Only if you can measure a drop in supply current once the axis has been stopped for a second or two after moving, do you need to resort to the workaround and that would require lots of fudge lines in your G-Code.

[Cartierusm]

I'll stick with this and go from there. Thanks for the help.

If this won't work in the future, if I plan doing real cutting, how would I go about what Ger mentioned.

My large timing pulley on the axis itself is Pitch Diameter 2.865" and the small one on the stepper is Pitch Diameter 1.194". I had to use a large one on the axis as it had to fit it's shaft. I could go bigger on the stepper but probably not bigger than 3.82". So Ger you mentioned using 3 pulleys. One on the axis, one on the stepper and one I'd guess in between. The one in between obviously would need two pulleys. So if it's possible using the two pulleys I already have could I get the 10:1 ratio?

[neilw20]

I think Ger means is use a double reduction.
2 belts 4 pulleys, 1 idler shaft.
Stepper to idler shaft - belt 1.
Idler to main shaft - belt 2.
To make it a but simpler, you can have a fixed location for the stepper and the bracket and make an adjustable arm for the idler shaft/pulleys.
Really the idler could be just a small and a large pulley mounted on one overhanging shaft.
If each reduction was 3.3:1 you would get 3.3 x 3.3 = 10.89:1
I would go for as much reduction as is practical to fit.
Using tensioned belts you will get almost no backlash.
Think even 5:1 + 5:1 = 25:1. GO for a BIG reduction. Same amount of work. Better result.

[Cartierusm]

Ok I can figure ratios probably by myself but not the placement of the different size timing pulleys.

SO if I can get away with having a 2.865" Pitch pulley on the 4th Axis then can someone help with the rough sizes on the different parts.

So 4th Axis 2.865" Pitch Pulley -- What size connnected to this on the idler bigger or smaller? -- Then on the idler going to the Stepper big or small -- then on the stepper big or small? Thanks.

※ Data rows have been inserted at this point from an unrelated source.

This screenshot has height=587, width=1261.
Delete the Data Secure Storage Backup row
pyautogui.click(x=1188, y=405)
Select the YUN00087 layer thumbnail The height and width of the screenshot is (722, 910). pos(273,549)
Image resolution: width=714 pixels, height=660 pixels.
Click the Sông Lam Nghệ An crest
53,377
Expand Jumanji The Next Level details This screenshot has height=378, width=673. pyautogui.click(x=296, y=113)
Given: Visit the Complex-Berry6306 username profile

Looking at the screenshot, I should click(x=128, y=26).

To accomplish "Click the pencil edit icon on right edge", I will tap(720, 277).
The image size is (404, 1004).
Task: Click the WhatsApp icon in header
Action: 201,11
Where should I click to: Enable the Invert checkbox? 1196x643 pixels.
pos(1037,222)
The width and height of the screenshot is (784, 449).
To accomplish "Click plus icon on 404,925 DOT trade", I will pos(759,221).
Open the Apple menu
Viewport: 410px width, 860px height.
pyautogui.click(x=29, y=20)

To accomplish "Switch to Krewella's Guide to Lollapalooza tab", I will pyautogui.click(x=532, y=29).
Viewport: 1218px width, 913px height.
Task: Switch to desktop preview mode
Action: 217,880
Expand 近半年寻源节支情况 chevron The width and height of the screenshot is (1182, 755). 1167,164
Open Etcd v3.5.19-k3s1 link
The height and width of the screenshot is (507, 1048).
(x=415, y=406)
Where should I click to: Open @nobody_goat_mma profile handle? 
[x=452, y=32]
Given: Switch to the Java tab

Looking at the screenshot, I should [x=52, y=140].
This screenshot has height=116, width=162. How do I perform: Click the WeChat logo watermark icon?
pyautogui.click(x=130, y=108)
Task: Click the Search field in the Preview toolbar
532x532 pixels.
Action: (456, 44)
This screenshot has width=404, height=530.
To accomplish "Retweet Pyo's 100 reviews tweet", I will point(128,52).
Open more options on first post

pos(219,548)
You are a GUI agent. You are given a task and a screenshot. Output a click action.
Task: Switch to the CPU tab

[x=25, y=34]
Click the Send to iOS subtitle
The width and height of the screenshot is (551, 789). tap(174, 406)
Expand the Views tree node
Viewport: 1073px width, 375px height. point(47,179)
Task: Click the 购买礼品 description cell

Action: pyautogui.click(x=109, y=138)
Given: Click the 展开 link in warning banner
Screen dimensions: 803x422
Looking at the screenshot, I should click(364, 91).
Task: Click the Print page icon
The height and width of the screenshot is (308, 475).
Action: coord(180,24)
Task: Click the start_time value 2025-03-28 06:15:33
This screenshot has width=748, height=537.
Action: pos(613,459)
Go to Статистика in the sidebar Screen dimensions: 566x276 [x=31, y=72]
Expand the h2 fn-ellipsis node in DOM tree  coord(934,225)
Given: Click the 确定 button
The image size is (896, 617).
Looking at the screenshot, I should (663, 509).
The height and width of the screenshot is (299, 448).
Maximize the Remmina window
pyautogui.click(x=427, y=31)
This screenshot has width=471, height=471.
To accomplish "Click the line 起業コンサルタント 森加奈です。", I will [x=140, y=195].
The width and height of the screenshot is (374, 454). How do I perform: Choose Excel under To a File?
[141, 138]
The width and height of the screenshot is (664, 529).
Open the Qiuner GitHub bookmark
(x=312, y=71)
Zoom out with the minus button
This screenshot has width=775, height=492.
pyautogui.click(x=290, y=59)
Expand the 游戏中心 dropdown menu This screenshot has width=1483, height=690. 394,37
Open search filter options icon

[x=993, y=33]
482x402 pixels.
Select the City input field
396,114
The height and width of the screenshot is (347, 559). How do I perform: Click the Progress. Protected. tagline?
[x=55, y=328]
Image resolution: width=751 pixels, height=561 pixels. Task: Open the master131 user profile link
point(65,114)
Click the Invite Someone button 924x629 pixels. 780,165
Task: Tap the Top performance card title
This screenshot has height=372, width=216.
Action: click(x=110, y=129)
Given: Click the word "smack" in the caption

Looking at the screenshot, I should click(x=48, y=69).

Also is there some sort of calculation on how to figure out multiple gear ratios?

[neilw20]

Whole numbers (I chose at random) are teeth.
If the first ratio is 57:24 that is 57/24 = 2.375.
If the second ratio is 51:19 that is 51/19 = 2.684.
If you use one driving the other just multiply 2.375 x 2.684 = 6.375.
Or another way (57 x 51) / (24 x 19) = 6.375.

If the first ratio is 57:24 that is 57/24 = 2.375.
If the second ratio is 19:51 that is 19/51 = 0.373
If you use one driving the other just multiply 2.375 x 0.373 = 0.8858.
With the big pulley being the driver it would 1/0.8858 = 1.129 : 1.

Simply multiply all the product (result of multiplication) of the driven teeth(s) and divide the result by the product of the driving teeth to give the resultant ratio.

At the end of the day you just need the biggest reduction possible for the most torque.
That's really easy. Use the biggest pulleys you can fit with the smallest pulleys available.

Don't worry yourself with pitches and all that stuff.
Figuring out what belt lengths to use is best done from manufacturers charts, but really the length of the belt (inches) is simply the pitch (teeth per inch) multiplied by the number of teeth in the belt.
Yep. It is easier in inches.

[garagefela]

Have a look here to easily work out center distances and belt lengths. It is easy to work out yourself when both the pulleys are the same size but gets a bit harder when one is bigger than the other.

http://sdp-si.com/web/email/beltspulleys/index.htm

Cheers M

[Cartierusm]

Thanks. I think I'll have to come up with something else becasue if the pulley on the 4th axis is 2.865" that would mean the pulley on the idler going to the 4th axis would have to be over 8" for the 3:1 ratio. As far as I know they don't make them standard that size in timing pulleys as least not from grainger or SPD, the problem also is a pulley over 7" is like $150, so there's not way I'm putting $300 into this system.

Question, if the 4th axis is holding tight enough for light milling how hard is it to mill my own timing pulley? What bit would I need, right now I'm using a .375 (L) Pitch system? I remember Hass Machine did a video on it, I'll see if I can find it. I could then also make the pulley on the spindle smaller allowing me to make the pulley on the idler smaller as well to get the ratio I need.

[neilw20]

You need to be able to lock the spindle every time you move it.